Social media and the presidential elections

(Brendan Smialowski / European Pressphoto Agency; and Joe Burbank / Orlando Sentinel)

On Tuesday I made my way to a glass office building near Metro Center, which hosted a discussion by four youthful journalists on “Politics and Technology.”  Despite their employment in a doomed profession, the panelists were knowledgeable, articulate, and intelligent to a fault, and made honest attempts to wrestle with the implications of social media for their work.  (The magnetic pull of journalism for the young might be explained by a long string of Hollywood productions, going back to All the President’s Men, in which grizzled reporters play the detective roles once reserved for Humphrey Bogart.)  Being Washington journalists, they also talked about politics.

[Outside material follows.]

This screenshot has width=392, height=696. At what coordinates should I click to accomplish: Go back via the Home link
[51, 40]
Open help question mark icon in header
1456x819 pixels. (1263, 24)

Those interested in the Twitter stream emanating from the proceedings can link to the #SMWpolitics hashtag.  Here, I intend to offer my own impressions, and reflect on the tangled subject of mass media, new media, and politics.

People in the news business are scrambling to keep up with the new means of communication.  This is entirely to their credit, and in my experience places them ahead of their counterparts in, say, State Department or CIA.  The panelists were deep into Facebook and Twitter (Google+ still seems up in the air).  They have vast numbers of followers and friends, and obtain much of their information through social media.  For example, they follow the digital doings of congressmen – from the Anthony Wiener bizarre to the more usual staff-produced pap.

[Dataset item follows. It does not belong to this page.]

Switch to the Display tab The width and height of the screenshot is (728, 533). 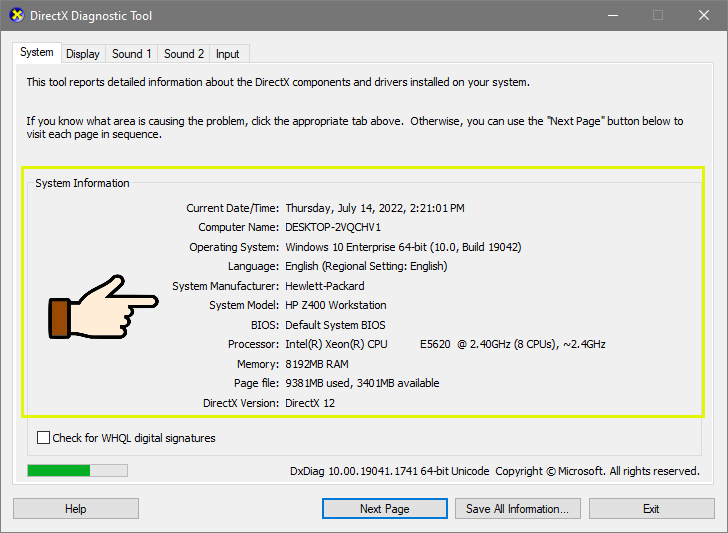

They are young and handy with these tools of communication.  Yet a question clearly gnawed at them:  what’s my job?  Is it to grow vast numbers of followers in the mode of Justin Bieber?  To become a shepherd to this flock, leading it to the home website – Huffington Post, Politico, ABC News?  To sit in on President Obama’s Google+ “circle” as one of many thousands?  To report on new media – on politics – on new media’s effect on politics?

The question is seldom articulated.  It’s probably taboo to say it out loud.  Instead, the anxiety emerges in sentences beginning with “Our job is to [fill in the blank].”  The journalist’s job, for example, is to educate.  That was said at the panel.  Educate whom, about what?  Well, the masses, about the possibility of bullshit in online sources.  But the masses might well know this already – and it isn’t at all clear that, if they don’t, they will turn to journalists for education.  Or the journalist’s job is to expose.  Politicians, we were told, are not identical to their canned social media effusions – most have staffers posting in their names.  President Obama, for one, confessed that he wasn’t tweeting his own tweets.

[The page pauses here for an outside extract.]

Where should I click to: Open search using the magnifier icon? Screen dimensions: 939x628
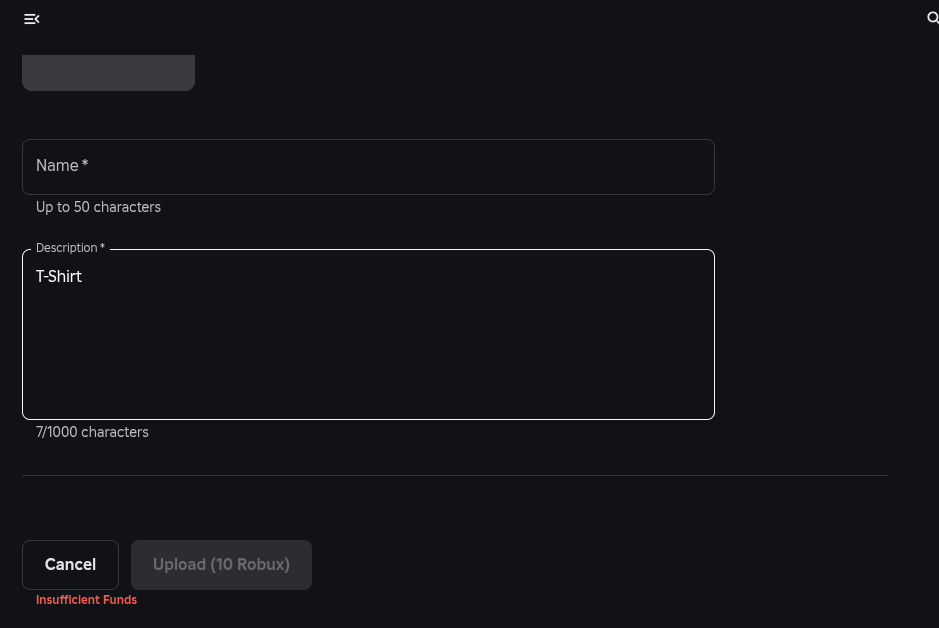pyautogui.click(x=933, y=18)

Apparently, only journalists are privy to this hidden knowledge.

This last attempt at justification came in response to the question:  if politicians and the public can talk directly on Twitter and Facebook, who needs the news media?  A good question, I thought.  A long-term dilemma.  At present, journalists benefit from the dinosaurian character of the political actors on the scene.  The people on the panel exuded scorn for the objects of their coverage, and rightfully so.  In the matter of information and communication, our politicians are amazingly unevolved.  They hear “internet” and conjure a series of tubes, and they are terrified of what the public might be up to in those dark warrens.

This won’t always be so.  A new generation of office-holders will grasp the power of digital media to forge communities – to speak directly to, and hear directly from, all interested constituents.  At that moment, the political influence of the news media will be fatally reduced.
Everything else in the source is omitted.